Do exist an injective function from $\mathbb{R}^5 \rightarrow \mathbb{R}^4$?

I think it is true, but I am unable to find a simple example... Please help me.

I think it should be something like $$q:\mathbb{R}^5 \rightarrow \mathbb{R}^4, \ q(x,y,z,k,l) = (f(x,y),\ f(y,z),\ f(z,k),\ f(k,l));$$ where $f:\mathbb{R}^2\rightarrow\mathbb{R}$, an injective function, as I just read here about that: Injective function from $\mathbb{R}^2$ to $\mathbb{R}$?

Am I wrong?

If there exists a such function, please give me an example. Thank you very much!

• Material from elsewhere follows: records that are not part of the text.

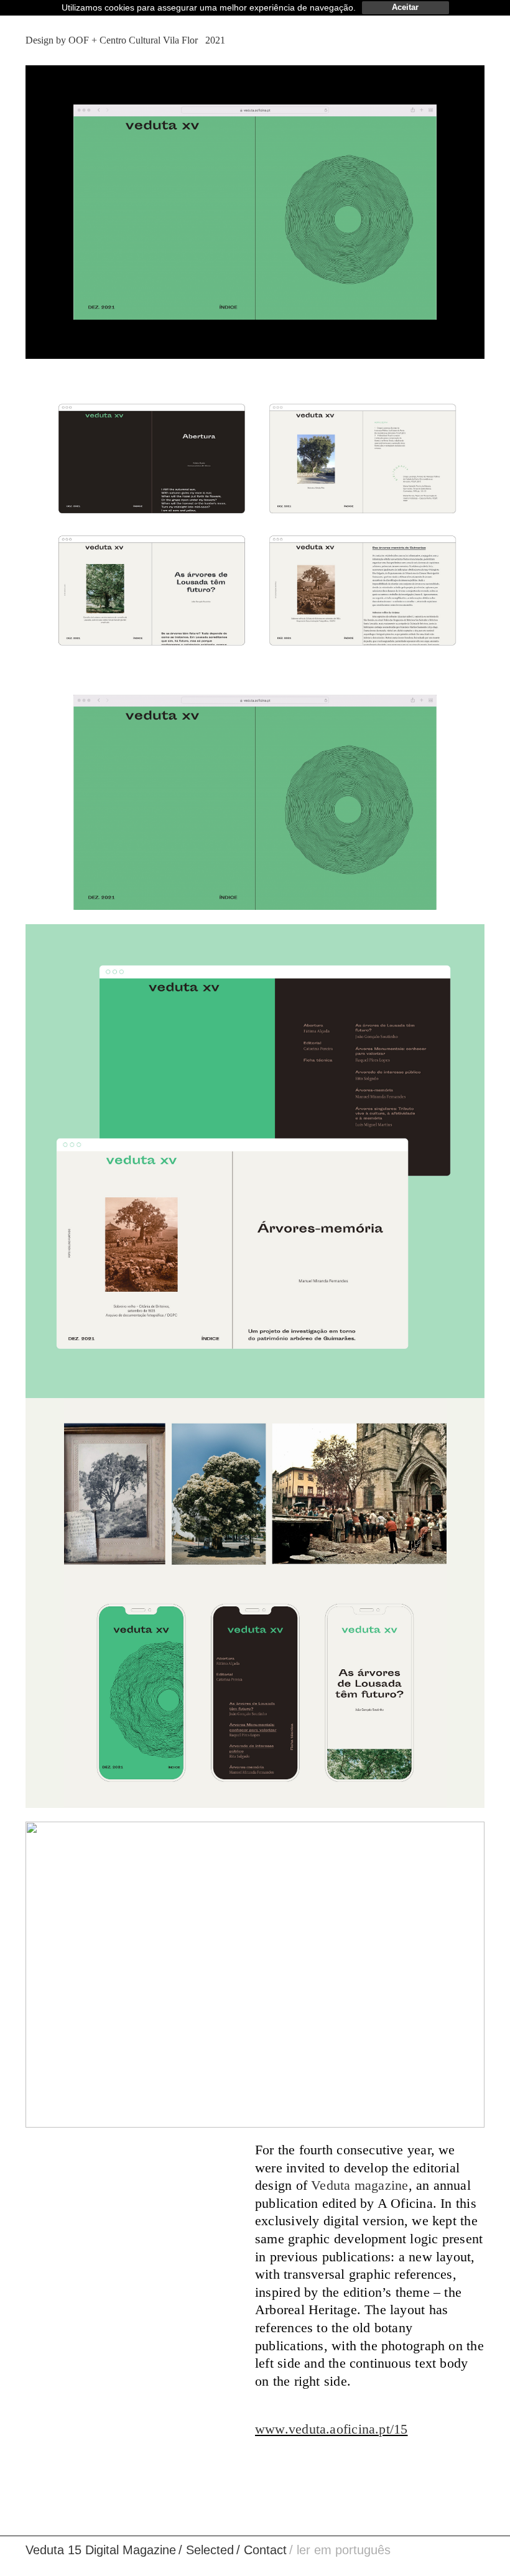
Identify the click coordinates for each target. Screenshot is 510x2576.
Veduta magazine (359, 2185)
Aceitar (405, 7)
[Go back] (478, 40)
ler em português (344, 2550)
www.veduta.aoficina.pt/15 (331, 2429)
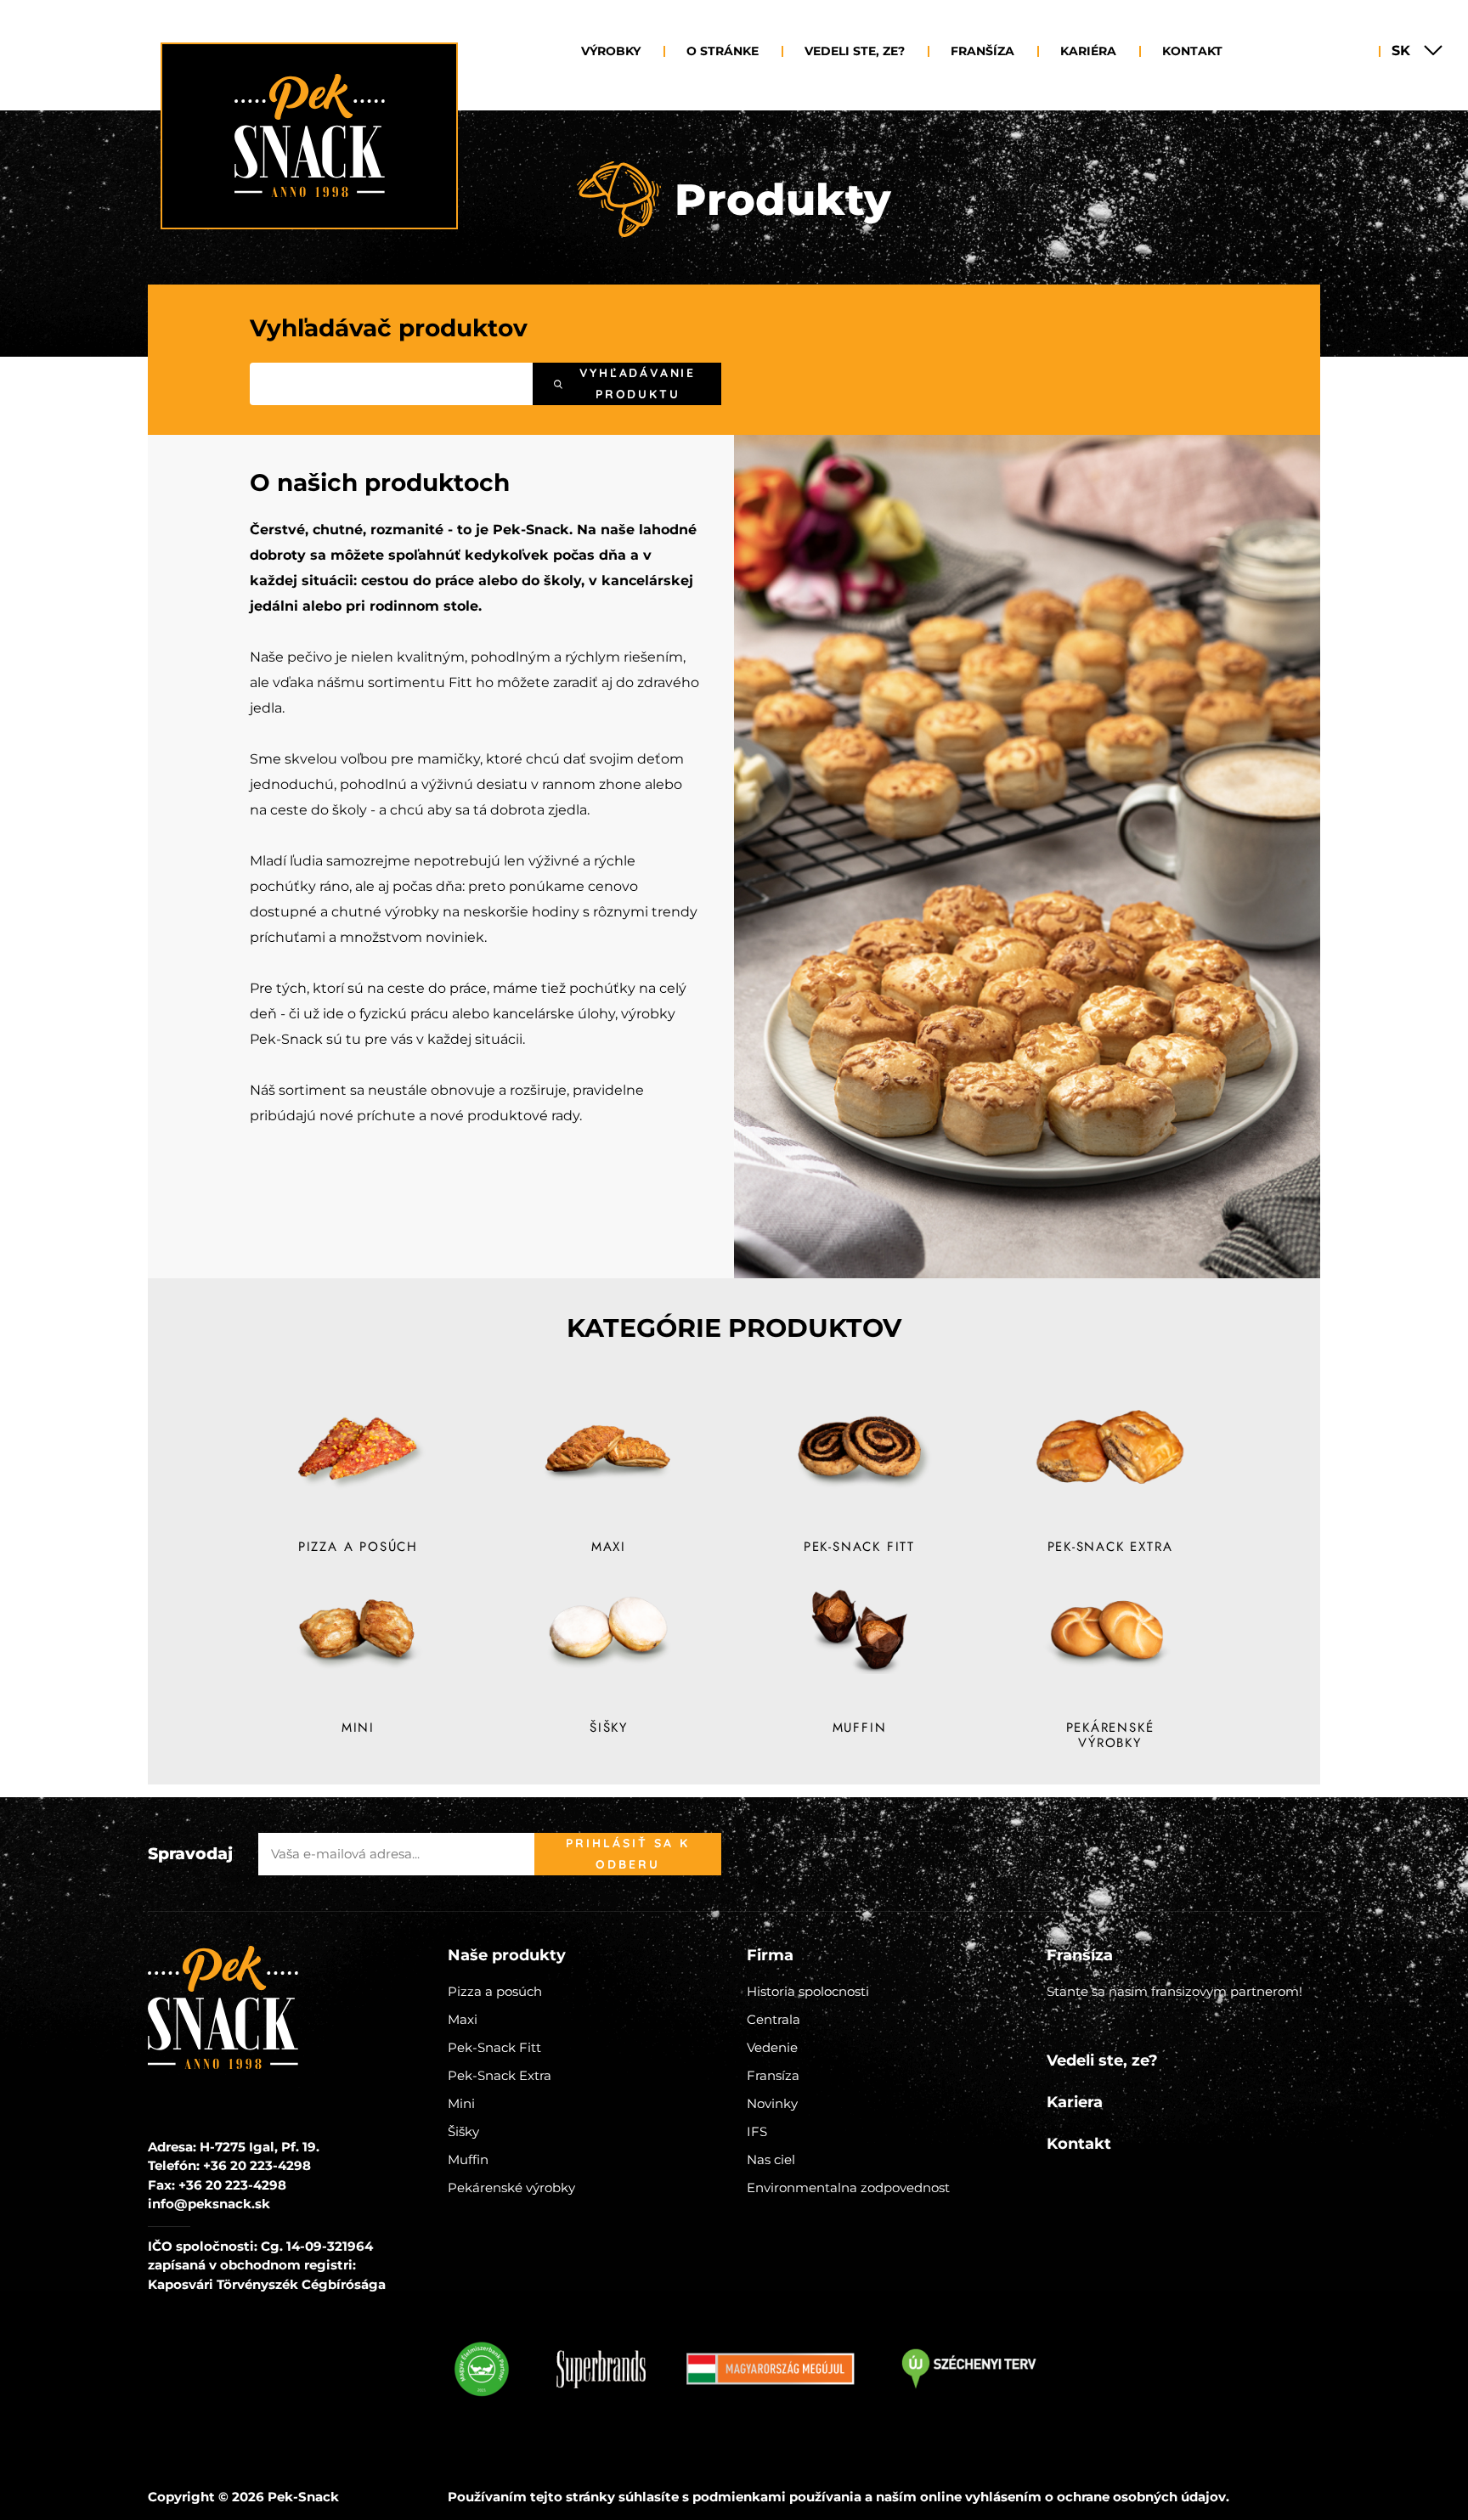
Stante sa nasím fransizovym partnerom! (1174, 1991)
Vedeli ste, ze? (855, 51)
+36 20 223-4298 (257, 2165)
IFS (757, 2131)
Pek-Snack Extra (499, 2075)
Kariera (1075, 2102)
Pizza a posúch (495, 1991)
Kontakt (1192, 51)
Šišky (463, 2131)
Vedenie (772, 2047)
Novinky (772, 2103)
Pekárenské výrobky (511, 2187)
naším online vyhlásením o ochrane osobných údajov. (1052, 2497)
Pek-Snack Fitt (494, 2047)
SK (1401, 50)
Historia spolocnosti (808, 1991)
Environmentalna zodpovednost (848, 2187)
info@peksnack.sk (209, 2204)
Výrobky (611, 51)
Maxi (462, 2019)
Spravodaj (190, 1853)
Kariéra (1088, 51)
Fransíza (773, 2075)
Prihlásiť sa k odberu (628, 1853)
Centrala (773, 2019)
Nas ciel (771, 2159)
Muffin (468, 2159)
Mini (461, 2103)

• Once you know an injective function $f$ from $\mathbb{R}^2$ to $\mathbb{R}$, you can just use $\Phi((x,y,z,k,l))=(f(x,y), z, k, l)$ – Evargalo Jun 19 '17 at 14:13
• There exists a bijection between $\mathbb R^5$ and $\mathbb R^4$, because these sets have the same cardinality (equal continuum). – A.B Jun 19 '17 at 14:17
• Thank you all! You helped me a lot! – MM PP Jun 19 '17 at 14:21
• It should be noted, there is no continuous injection. – Thomas Andrews Jun 19 '17 at 14:25

You can use the injection from $\Bbb R^2 \to \Bbb R$ that you read about. If that bijection is $m=f(x,y)$ you can take $(x,y,z,k,l) \to (m,z,k,l)$ The last three components just go along for the ride.